§ Text to read:
----

Reputation: 11
I have built a random forest tidy model very similar to what Julia Silge has done in this video. I also plan to show variable importance plots based on the permutation method, however I would like to show box plots or violin plots, rather than points.
Here is an example, following Julia's code:
Data and Model Building
# DATA
library(tidyverse)
water_raw <- read_csv("https://raw.githubusercontent.com/rfordatascience/tidytuesday/master/data/2021/2021-05-04/water.csv")
# Data prep
water <- water_raw %>%
filter(
country_name == "Sierra Leone",
lat_deg > 0, lat_deg < 15, lon_deg < 0,
status_id %in% c("y", "n")
) %>%
mutate(pay = case_when(
str_detect(pay, "^No") ~ "no",
str_detect(pay, "^Yes") ~ "yes",
is.na(pay) ~ pay,
TRUE ~ "it's complicated"
)) %>%
select(-country_name, -status, -report_date) %>%
mutate_if(is.character, as.factor)
library(tidymodels)
set.seed(123)
water_split <- initial_split(water, strata = status_id)
water_train <- training(water_split)
water_test <- testing(water_split)
set.seed(234)
water_folds <- vfold_cv(water_train, strata = status_id)
water_folds
# Model building
library(themis)
ranger_recipe <-
recipe(formula = status_id ~ ., data = water_train) %>%
update_role(row_id, new_role = "id") %>%
step_unknown(all_nominal_predictors()) %>%
step_other(all_nominal_predictors(), threshold = 0.03) %>%
step_impute_linear(install_year) %>%
step_downsample(status_id)
ranger_spec <-
rand_forest(trees = 1000) %>%
set_mode("classification") %>%
set_engine("ranger")
ranger_workflow <-
workflow() %>%
add_recipe(ranger_recipe) %>%
add_model(ranger_spec)
doParallel::registerDoParallel()
set.seed(74403)
ranger_rs <-
fit_resamples(ranger_workflow,
resamples = water_folds,
control = control_resamples(save_pred = TRUE)
)
Here is Julia's VIP code:
library(vip)
imp_data <- ranger_recipe %>%
prep() %>%
bake(new_data = NULL) %>%
select(-row_id)
ranger_spec %>%
set_engine("ranger", importance = "permutation") %>%
fit(status_id ~ ., data = imp_data) %>%
vip(geom = "point")

----

§ Stated goal A:
Reproduce verbatim the stretch of the entries from the line containing "Expand the Shipped" through the line containing "[x=42, y=104]", and nothing else.

----

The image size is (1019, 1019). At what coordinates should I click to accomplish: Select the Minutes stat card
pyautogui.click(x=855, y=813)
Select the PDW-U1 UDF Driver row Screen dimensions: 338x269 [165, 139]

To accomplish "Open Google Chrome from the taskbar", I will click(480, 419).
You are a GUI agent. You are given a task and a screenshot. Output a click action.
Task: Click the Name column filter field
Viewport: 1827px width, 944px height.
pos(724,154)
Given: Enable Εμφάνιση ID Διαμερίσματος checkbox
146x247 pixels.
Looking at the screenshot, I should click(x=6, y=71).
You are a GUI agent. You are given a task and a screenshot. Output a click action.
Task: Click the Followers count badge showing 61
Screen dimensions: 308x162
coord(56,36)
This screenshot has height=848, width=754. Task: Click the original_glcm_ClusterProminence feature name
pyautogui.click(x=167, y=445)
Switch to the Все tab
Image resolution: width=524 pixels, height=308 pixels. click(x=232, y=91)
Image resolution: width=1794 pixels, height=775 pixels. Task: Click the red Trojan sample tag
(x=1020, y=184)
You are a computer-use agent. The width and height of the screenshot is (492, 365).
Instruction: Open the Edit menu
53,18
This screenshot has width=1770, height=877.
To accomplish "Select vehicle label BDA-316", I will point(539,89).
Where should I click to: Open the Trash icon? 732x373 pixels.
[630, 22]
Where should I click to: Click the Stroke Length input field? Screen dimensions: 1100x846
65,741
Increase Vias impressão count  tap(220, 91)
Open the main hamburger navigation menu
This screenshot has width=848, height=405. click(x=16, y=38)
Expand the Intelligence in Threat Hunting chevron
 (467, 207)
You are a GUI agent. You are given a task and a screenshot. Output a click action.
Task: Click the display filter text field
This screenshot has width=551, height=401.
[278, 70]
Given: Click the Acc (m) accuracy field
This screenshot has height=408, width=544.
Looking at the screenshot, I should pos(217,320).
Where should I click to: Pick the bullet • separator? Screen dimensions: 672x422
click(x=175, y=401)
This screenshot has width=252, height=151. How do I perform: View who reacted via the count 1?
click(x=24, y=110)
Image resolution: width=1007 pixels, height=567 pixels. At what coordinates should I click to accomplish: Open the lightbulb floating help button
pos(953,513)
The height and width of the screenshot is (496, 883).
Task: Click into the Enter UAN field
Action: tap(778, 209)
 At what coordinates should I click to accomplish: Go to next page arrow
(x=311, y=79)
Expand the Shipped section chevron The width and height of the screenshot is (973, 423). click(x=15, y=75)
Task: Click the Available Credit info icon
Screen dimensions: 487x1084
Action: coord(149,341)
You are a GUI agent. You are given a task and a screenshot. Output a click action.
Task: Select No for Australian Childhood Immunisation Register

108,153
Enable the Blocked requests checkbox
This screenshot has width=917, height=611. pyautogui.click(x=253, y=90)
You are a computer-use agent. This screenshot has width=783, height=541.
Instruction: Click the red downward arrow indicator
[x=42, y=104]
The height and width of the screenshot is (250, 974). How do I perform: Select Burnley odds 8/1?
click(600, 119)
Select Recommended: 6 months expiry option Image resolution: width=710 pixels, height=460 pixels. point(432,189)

----

§ Stated goal B:
In the forum post about random forest variable importance plots, quote the stretch from "Reputation: 11" through "rather than points.".

§ Expected answer A:
Expand the Shipped section chevron The width and height of the screenshot is (973, 423). click(x=15, y=75)
Task: Click the Available Credit info icon
Screen dimensions: 487x1084
Action: coord(149,341)
You are a GUI agent. You are given a task and a screenshot. Output a click action.
Task: Select No for Australian Childhood Immunisation Register

108,153
Enable the Blocked requests checkbox
This screenshot has width=917, height=611. pyautogui.click(x=253, y=90)
You are a computer-use agent. This screenshot has width=783, height=541.
Instruction: Click the red downward arrow indicator
[x=42, y=104]

§ Expected answer B:
Reputation: 11
I have built a random forest tidy model very similar to what Julia Silge has done in this video. I also plan to show variable importance plots based on the permutation method, however I would like to show box plots or violin plots, rather than points.